POSITIONS 05 March 2018

Eight EU associations and NGOs call for EU legislation on Unfair Trading Practices

Together with seven associations and NGOs from the food supply chain, AIM calls on the European Commission to propose legislation to combat unfair trading practices in Europe. The letter signed by the European Brands Association AIM, the European Council of Young Farmers Ceja, the Liaison Centre for the Meat Processing Industry in the EU CLITRAVI, Copa-Cogeca representing European Farmers & European Agri-Cooperatives, the European Federation of Food, Agriculture and Tourism Trade Unions EFFAT, the Fair Trade Advocacy Office FTAO, FoodDrinkEurope and Oxfam International emphasises the need for the EU to establish a fair, transparent, equitable and sustainable food supply chain that can benefit all its actors. Now is the time to act in order to protect the economic, social and environmental sustainability of the food supply chain and consequently strengthening Europe’s competitiveness and growth to build a stronger and more inclusive Europe.

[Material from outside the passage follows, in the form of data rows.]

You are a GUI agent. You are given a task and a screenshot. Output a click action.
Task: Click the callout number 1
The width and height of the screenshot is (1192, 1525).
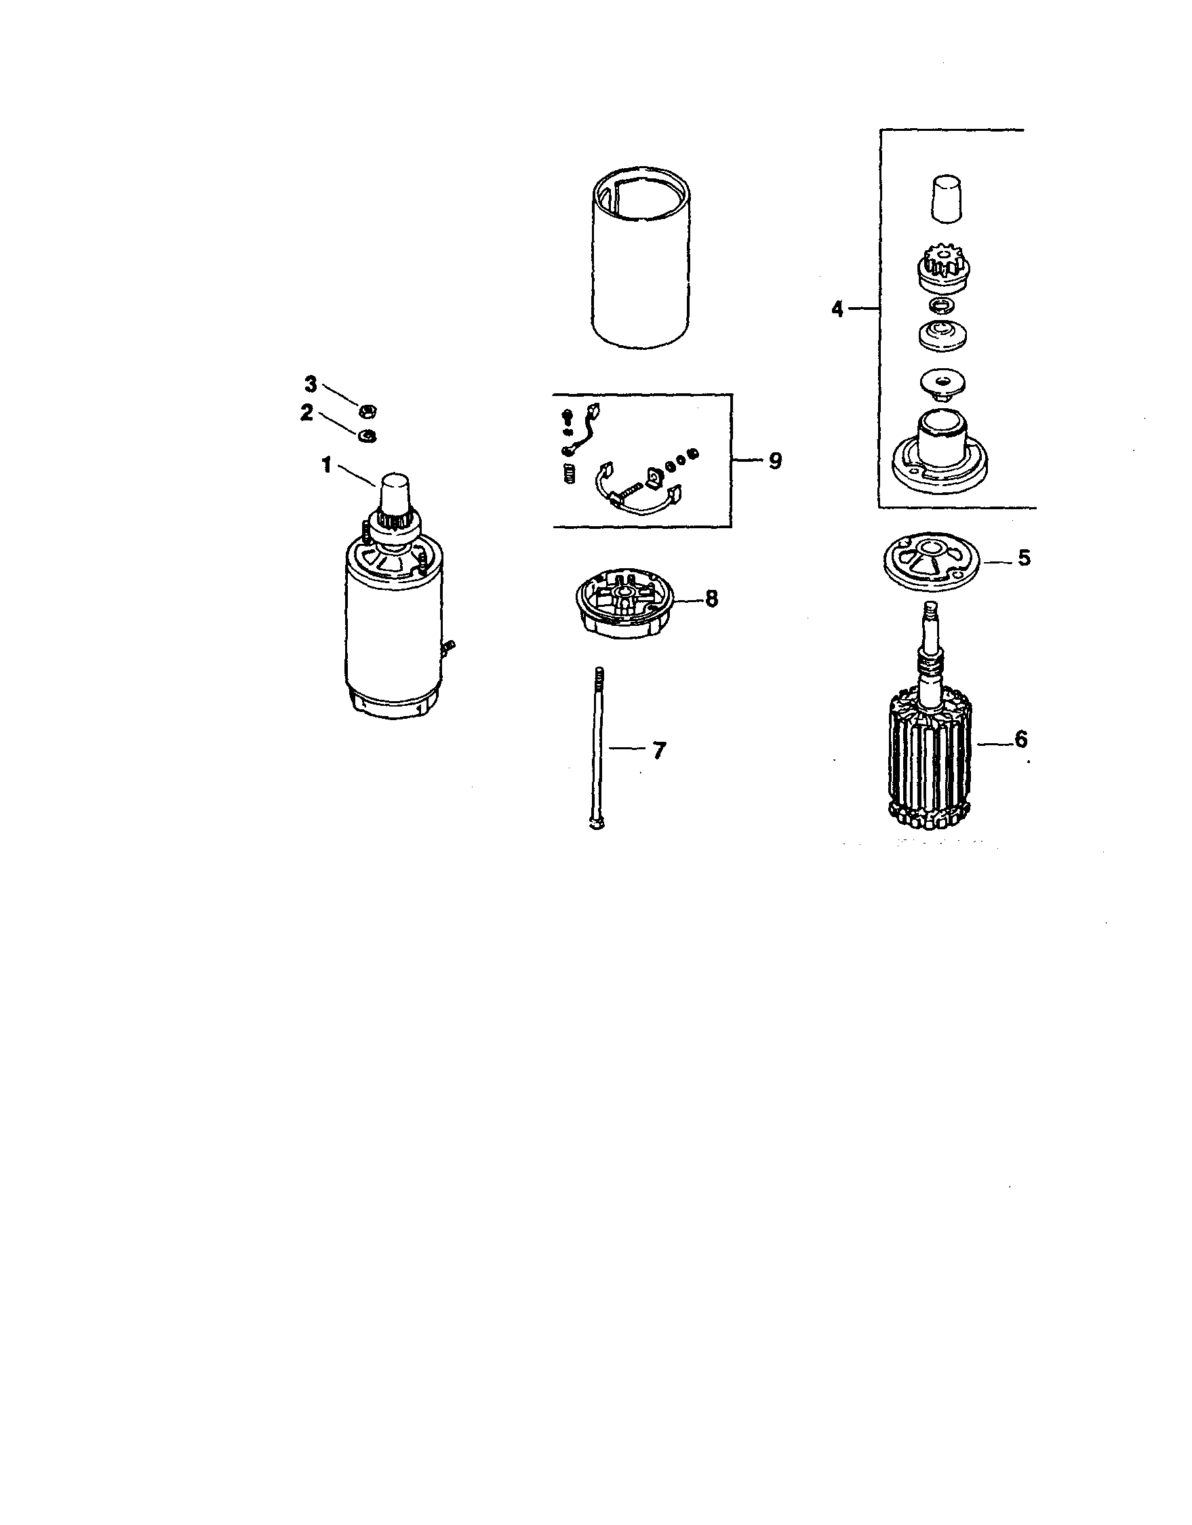[326, 465]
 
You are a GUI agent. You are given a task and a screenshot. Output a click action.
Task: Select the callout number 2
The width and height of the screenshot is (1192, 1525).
[306, 414]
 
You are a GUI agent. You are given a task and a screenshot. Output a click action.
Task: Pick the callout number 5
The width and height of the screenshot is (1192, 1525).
[1024, 558]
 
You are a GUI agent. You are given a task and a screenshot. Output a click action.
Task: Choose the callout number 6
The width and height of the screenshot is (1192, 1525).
[1021, 738]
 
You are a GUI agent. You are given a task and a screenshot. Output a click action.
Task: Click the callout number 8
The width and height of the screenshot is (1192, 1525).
[711, 599]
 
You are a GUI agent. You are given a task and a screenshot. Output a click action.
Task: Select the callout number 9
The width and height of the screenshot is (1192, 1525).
[775, 461]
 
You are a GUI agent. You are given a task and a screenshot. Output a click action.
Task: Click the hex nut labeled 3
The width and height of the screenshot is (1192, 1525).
[366, 408]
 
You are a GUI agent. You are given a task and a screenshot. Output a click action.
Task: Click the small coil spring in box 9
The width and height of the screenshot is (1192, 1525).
[570, 476]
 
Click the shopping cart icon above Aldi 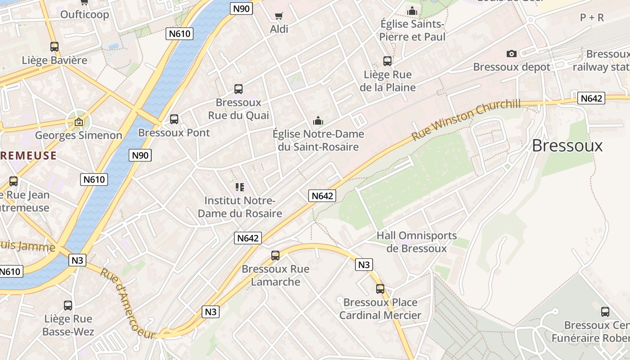(279, 16)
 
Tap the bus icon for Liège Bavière (54, 46)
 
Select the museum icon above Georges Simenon (79, 122)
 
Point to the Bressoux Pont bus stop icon (174, 119)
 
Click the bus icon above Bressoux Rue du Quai (238, 89)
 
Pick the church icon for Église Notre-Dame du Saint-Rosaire (318, 121)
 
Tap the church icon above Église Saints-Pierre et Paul (412, 11)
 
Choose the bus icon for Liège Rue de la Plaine (387, 61)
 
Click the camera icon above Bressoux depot (512, 54)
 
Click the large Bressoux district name (567, 145)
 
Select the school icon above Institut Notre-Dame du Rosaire (240, 187)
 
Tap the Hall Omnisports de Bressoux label (417, 242)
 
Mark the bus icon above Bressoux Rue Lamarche (275, 256)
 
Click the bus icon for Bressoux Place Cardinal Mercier (380, 289)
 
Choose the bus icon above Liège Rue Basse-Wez (68, 306)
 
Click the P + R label (592, 18)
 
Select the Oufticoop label (85, 15)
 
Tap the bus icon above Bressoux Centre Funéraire (605, 311)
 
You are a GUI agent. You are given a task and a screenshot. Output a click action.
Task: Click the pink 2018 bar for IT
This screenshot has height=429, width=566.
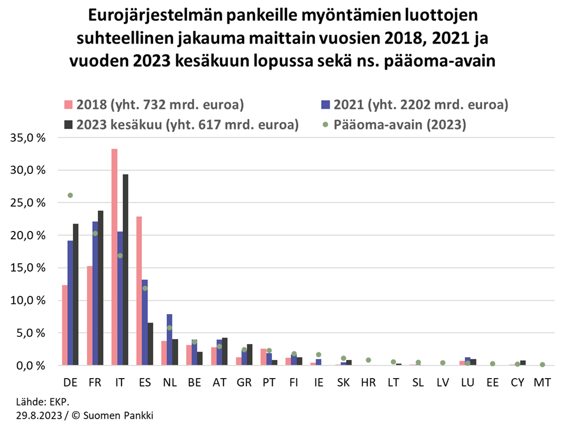114,257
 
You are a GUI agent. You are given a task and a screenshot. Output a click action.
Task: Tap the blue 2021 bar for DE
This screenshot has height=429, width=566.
70,303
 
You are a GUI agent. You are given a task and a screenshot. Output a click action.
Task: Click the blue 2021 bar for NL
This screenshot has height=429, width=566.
169,340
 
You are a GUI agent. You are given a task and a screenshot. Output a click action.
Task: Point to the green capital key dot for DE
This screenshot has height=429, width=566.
70,195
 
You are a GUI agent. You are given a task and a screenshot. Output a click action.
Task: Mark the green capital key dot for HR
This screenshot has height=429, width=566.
368,360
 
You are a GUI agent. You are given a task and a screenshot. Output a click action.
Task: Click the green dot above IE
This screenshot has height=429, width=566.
318,355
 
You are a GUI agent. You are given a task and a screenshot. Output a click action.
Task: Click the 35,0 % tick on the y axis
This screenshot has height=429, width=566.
34,138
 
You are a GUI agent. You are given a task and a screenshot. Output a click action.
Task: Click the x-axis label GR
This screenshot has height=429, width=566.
244,383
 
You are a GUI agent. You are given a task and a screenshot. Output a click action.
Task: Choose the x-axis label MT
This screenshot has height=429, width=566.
542,383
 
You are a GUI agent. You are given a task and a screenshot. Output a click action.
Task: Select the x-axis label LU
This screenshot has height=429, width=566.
468,383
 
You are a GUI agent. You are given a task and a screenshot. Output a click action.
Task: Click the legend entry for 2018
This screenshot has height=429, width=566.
158,105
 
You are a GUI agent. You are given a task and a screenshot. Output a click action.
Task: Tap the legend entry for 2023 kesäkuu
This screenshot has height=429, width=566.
187,125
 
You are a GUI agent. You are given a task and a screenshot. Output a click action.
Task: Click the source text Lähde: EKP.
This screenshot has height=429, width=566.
42,403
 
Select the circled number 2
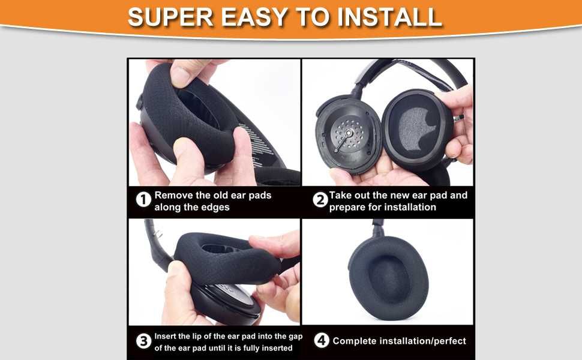(320, 200)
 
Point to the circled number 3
(143, 341)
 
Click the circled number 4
(322, 340)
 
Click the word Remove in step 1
(174, 195)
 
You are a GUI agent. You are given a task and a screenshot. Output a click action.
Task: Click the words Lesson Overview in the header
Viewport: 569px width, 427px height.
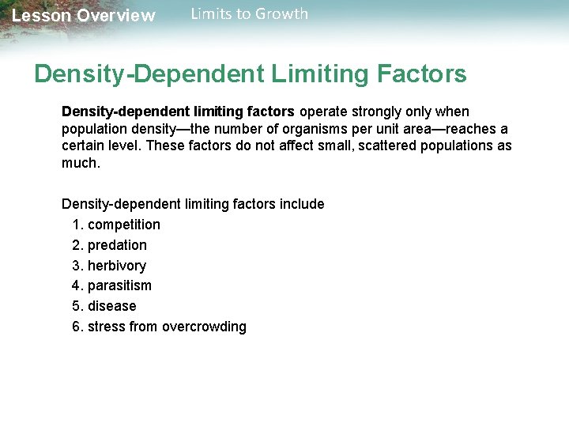84,16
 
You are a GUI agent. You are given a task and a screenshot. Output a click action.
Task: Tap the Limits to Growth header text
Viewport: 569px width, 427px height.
250,13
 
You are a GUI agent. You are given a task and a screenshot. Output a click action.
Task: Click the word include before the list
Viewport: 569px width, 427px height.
302,204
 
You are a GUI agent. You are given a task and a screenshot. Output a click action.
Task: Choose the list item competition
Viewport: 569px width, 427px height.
124,225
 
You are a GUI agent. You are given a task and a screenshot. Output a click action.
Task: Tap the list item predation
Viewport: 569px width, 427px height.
117,245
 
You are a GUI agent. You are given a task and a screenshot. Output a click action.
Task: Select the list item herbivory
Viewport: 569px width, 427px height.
117,266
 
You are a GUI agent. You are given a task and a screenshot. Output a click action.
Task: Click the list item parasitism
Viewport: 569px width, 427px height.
119,285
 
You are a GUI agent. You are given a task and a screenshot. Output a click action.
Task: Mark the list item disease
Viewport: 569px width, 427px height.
112,306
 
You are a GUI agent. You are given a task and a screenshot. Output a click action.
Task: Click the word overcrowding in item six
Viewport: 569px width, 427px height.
204,327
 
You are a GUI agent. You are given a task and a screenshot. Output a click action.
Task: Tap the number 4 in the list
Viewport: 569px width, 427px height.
76,285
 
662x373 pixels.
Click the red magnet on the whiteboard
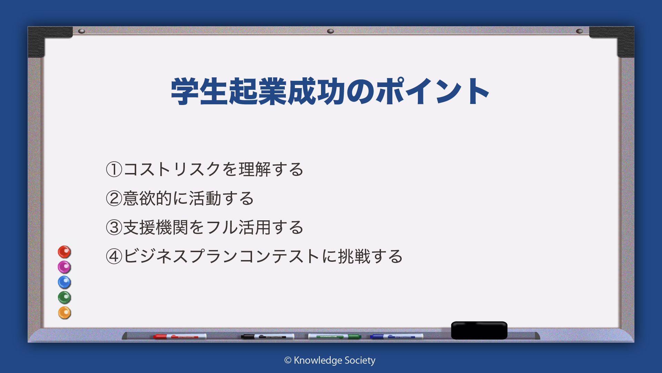click(x=64, y=252)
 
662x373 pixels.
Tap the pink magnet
click(x=64, y=267)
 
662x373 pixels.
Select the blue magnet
click(x=64, y=282)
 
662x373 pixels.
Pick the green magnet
click(x=64, y=297)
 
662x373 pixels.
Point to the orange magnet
click(x=64, y=313)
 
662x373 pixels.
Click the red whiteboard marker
click(x=180, y=336)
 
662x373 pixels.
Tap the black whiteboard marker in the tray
click(x=268, y=336)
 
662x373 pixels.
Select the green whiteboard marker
click(x=334, y=336)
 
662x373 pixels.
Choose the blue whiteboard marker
click(x=397, y=336)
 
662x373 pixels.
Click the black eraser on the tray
click(x=479, y=330)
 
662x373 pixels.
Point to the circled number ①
click(x=114, y=170)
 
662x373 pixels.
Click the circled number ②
click(x=114, y=199)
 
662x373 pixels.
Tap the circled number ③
click(x=114, y=228)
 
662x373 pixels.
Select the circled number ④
click(x=114, y=257)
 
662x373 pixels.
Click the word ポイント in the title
click(x=433, y=91)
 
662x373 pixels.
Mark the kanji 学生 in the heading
click(x=200, y=91)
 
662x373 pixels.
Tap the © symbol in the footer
click(x=288, y=361)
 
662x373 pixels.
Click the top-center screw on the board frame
click(x=330, y=31)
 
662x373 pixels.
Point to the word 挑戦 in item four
click(x=354, y=257)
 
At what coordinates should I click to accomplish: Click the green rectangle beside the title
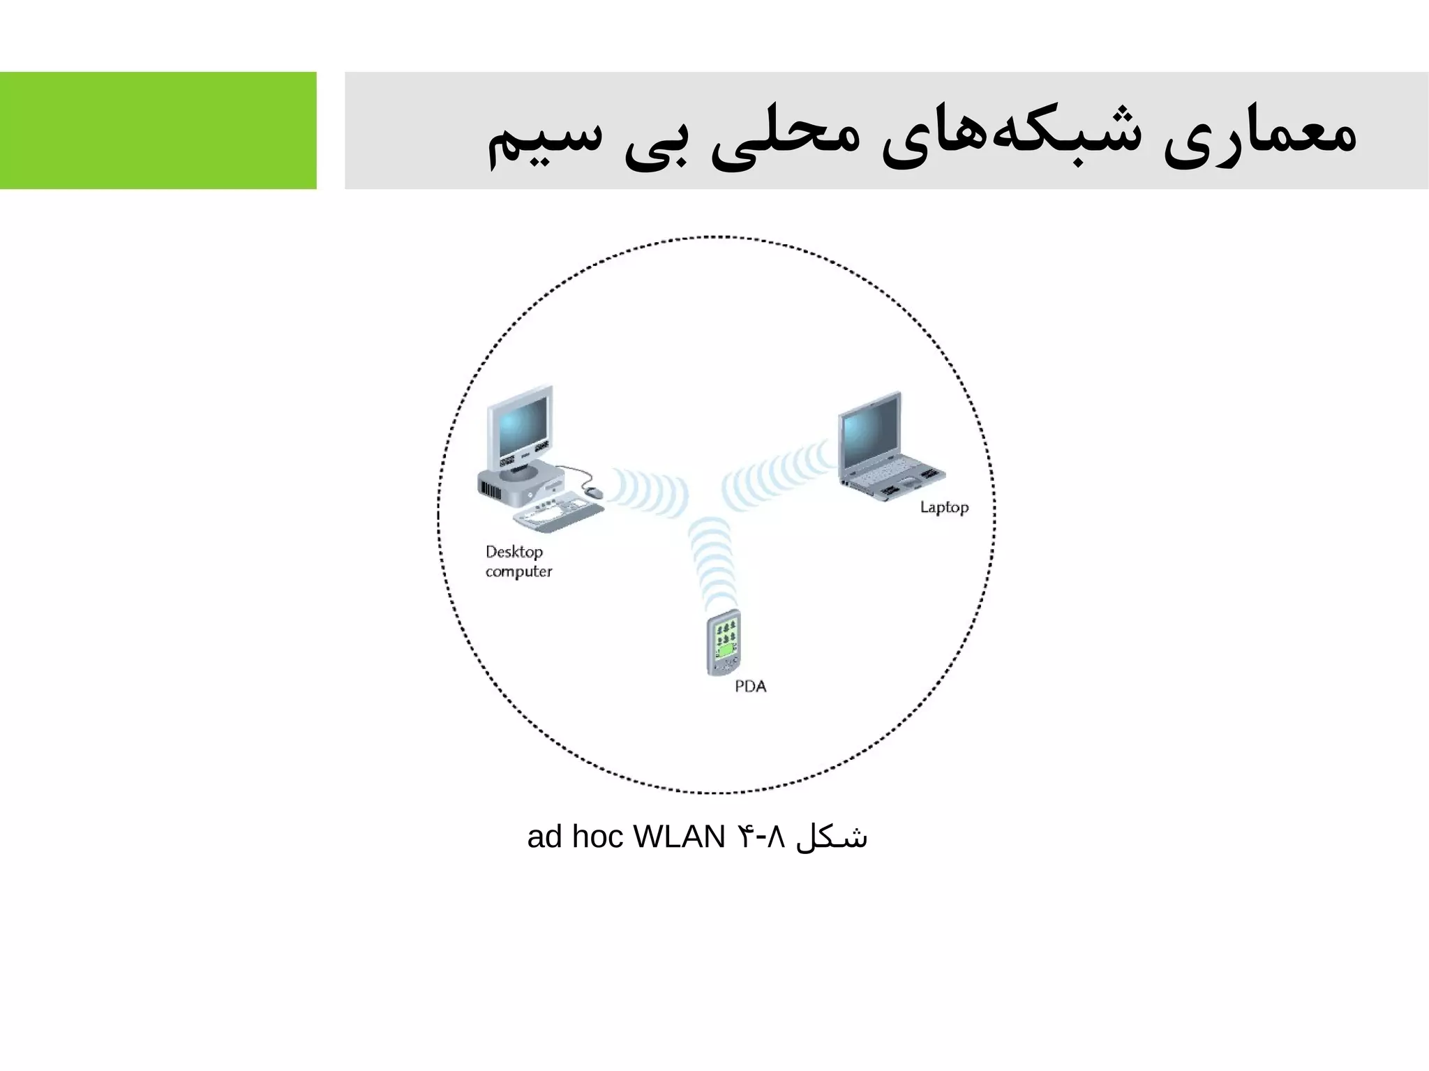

According to regular surveys conducted since 2011, AIM members, large and small, are seeing an increasing trend of unfair trading practices in the supply chain among commercial partners. The latest AIM survey reveals that 97% of companies were exposed to at least one UTP in 2016 – a situation that clearly identifies UTPs as a major issue for European brand manufacturers, whatever their size. This is contrary to the principles of good faith and fair dealing, and has detrimental effects on European competitiveness with more resources tied up in dealing with unfair practices, and consequently less time and resources being available for innovation, investment and creating value for the consumer.

In this context, one of the priority of the European Commission should be to address the practices of European Retail Alliances. Since the report of the European Commission on unfair trading practices was published in January 2016, a major transformation has happened on the market with an increasingly negative impact of European Retail Alliances:

  • The size of the European Retail Alliances, composed of the largest European retailers, gives them a bargaining power that jeopardizes the contractual freedom of the other party and its ability to refuse unfair conditions.
  • According to a recent AIM survey, 69% of abuses reported by AIM members came from European Retail Alliances.
  • Some national authorities like DGCCRF in France recently raised concerns on these alliances, which could be a way to circumvent national rules.
  • In addition, the European Parliament called the European Commission to pay more attention to the impact of these alliances.
  • Despite numerous requests, none of the European Retail Alliances has registered to the Supply Chain Initiative – together for good trading practices.

Therefore, AIM urges the European Commission to propose legislation that addresses unfair trading practices in the supply chain.

An EU legislative framework is needed to:

  • provide a harmonised basic framework setting up minimum standards for practices and enforcement.
  • cover all grocery products and operators.
  • not undermine the collaboration between suppliers and purchasers looking for fair relationships.
  • address UTPs of European Retail Alliances that have by nature a transnational scope and impact.
  • be based on the list of manifestly unfair trading practices unanimously agreed by representatives of the entire food chain in 2011.